MicroRNAs (miRNAs) are a class of small endogenous RNA molecules between 18 and 25 nucleotides long. The primary function of miRNAs is in the posttranscriptional regulation of mRNA targets through RNA interference culminating in mRNA degradation or translational repression. MiRNAs are fundamental in physiological and pathological processes such as cell proliferation, differentiation, apoptosis, and inflammation. Among this includes the uncovered potential of miRNAs in overall esophageal disease with a focus on the clinicopathologic allergic disease eosinophilic esophagitis (EoE), gastroesophageal reflux disease (GERD), and the tumorigenic continuum from Barrett’s esophagus (BE) toward esophageal adenocarcinoma (EAC).

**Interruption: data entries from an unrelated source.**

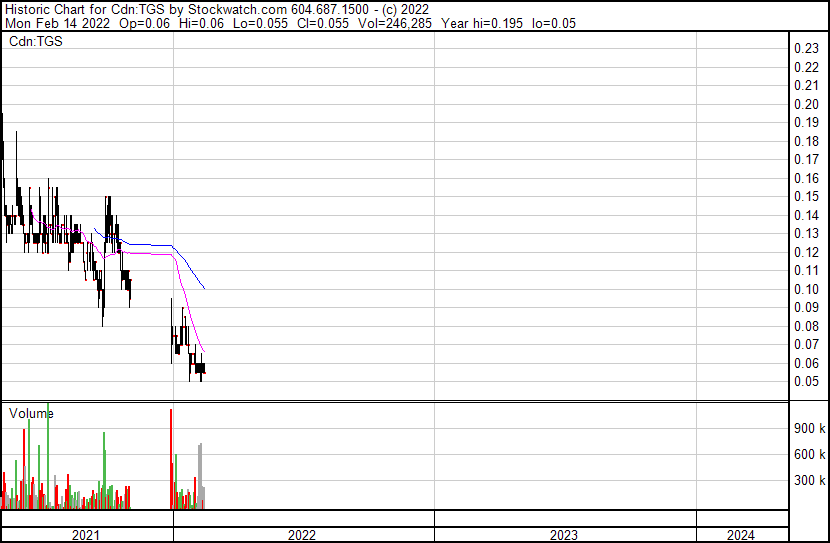Select the 2021 year label on timeline
The height and width of the screenshot is (543, 830).
coord(86,535)
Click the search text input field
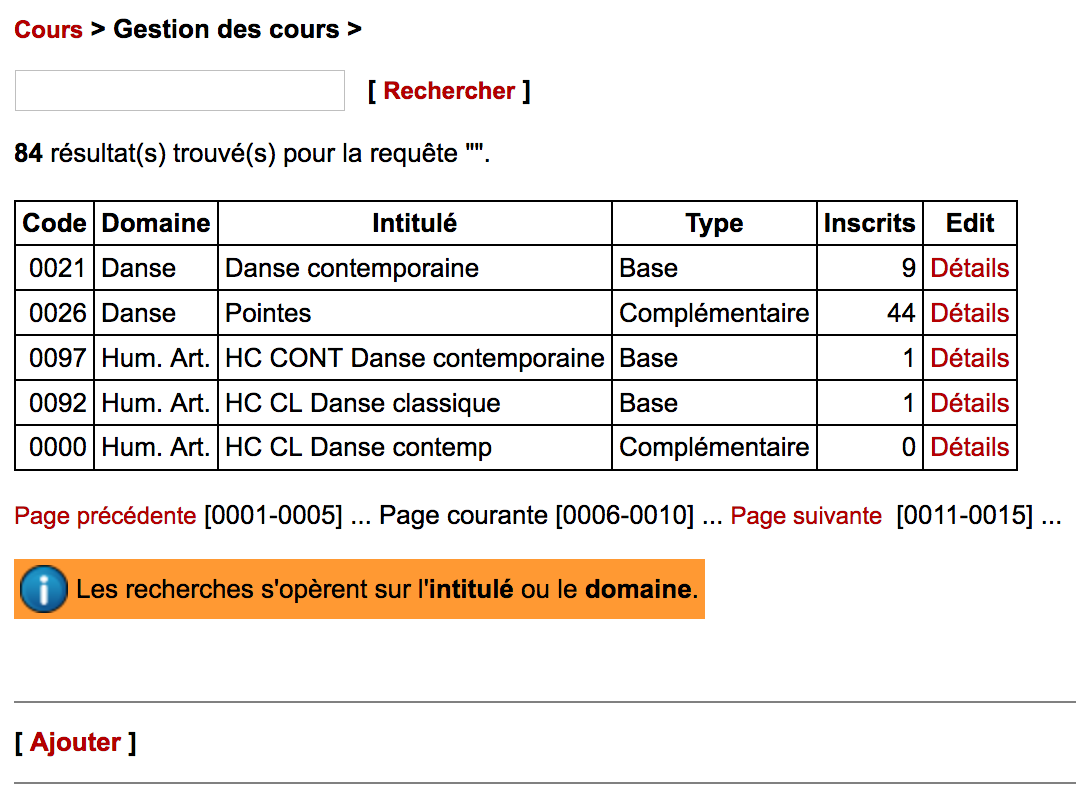This screenshot has height=796, width=1076. (180, 91)
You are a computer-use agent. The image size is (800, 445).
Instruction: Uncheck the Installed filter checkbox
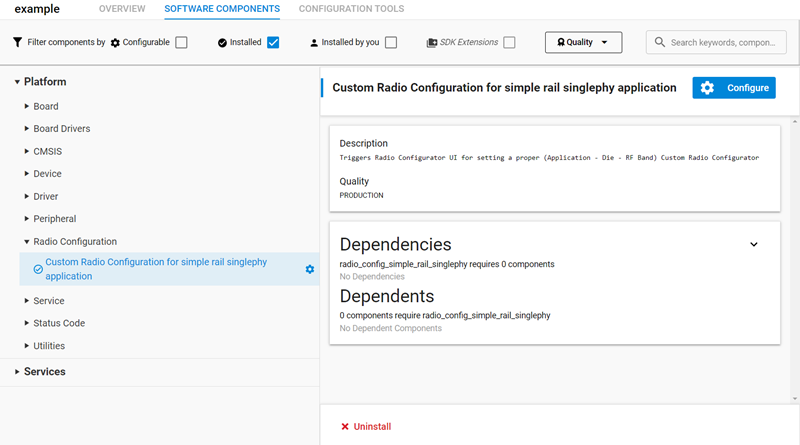273,43
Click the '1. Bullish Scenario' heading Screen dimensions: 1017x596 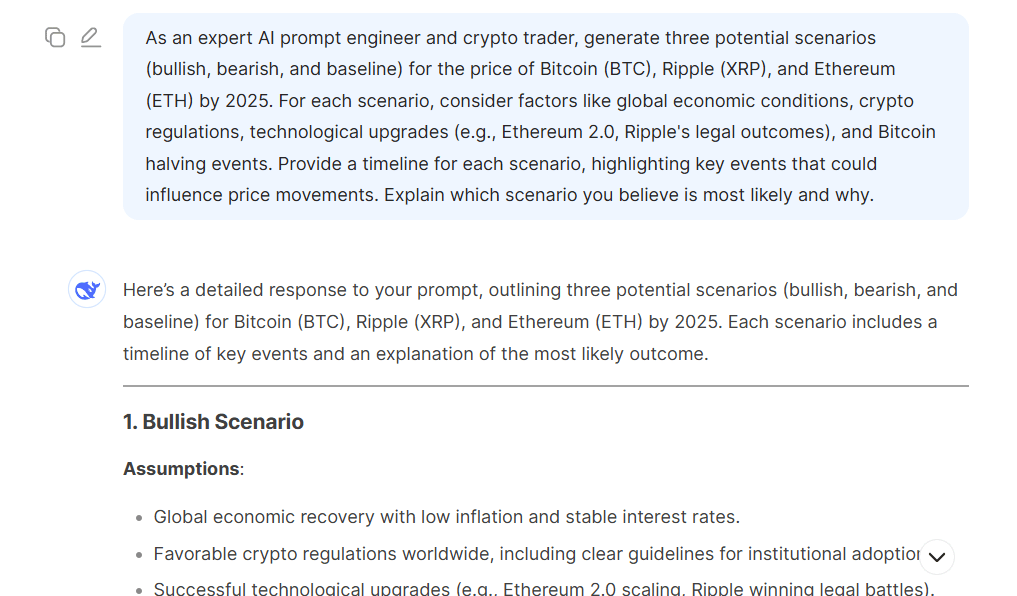(x=213, y=422)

Although these pathologies are distinct from one another, they share pathophysiological elements such as an intense inflammatory milieu, esophageal dysfunction, and as presented in this review, an overlap in miRNA expression which contributes to overall esophageal disease. The overlap in the dysregulated miRNA transcriptome of these pathologies highlights the key role miRNAs play in contributing to esophageal disease progression. Owing to this notable dysregulation, there is an attractive utility for miRNAs as diagnostic and prognostic biomarkers in esophageal diseases that already require invasive endoscopies and biopsy retrieval. In this review miRNAs within EoE, GERD, BE, EAC, and esophageal achalasia are discussed, as well as reviewing a core set of miRNAs shared in the disease progression among some of these pathologies, along with the potential utility of targeting miRNAs as therapeutic options in overall esophageal disease.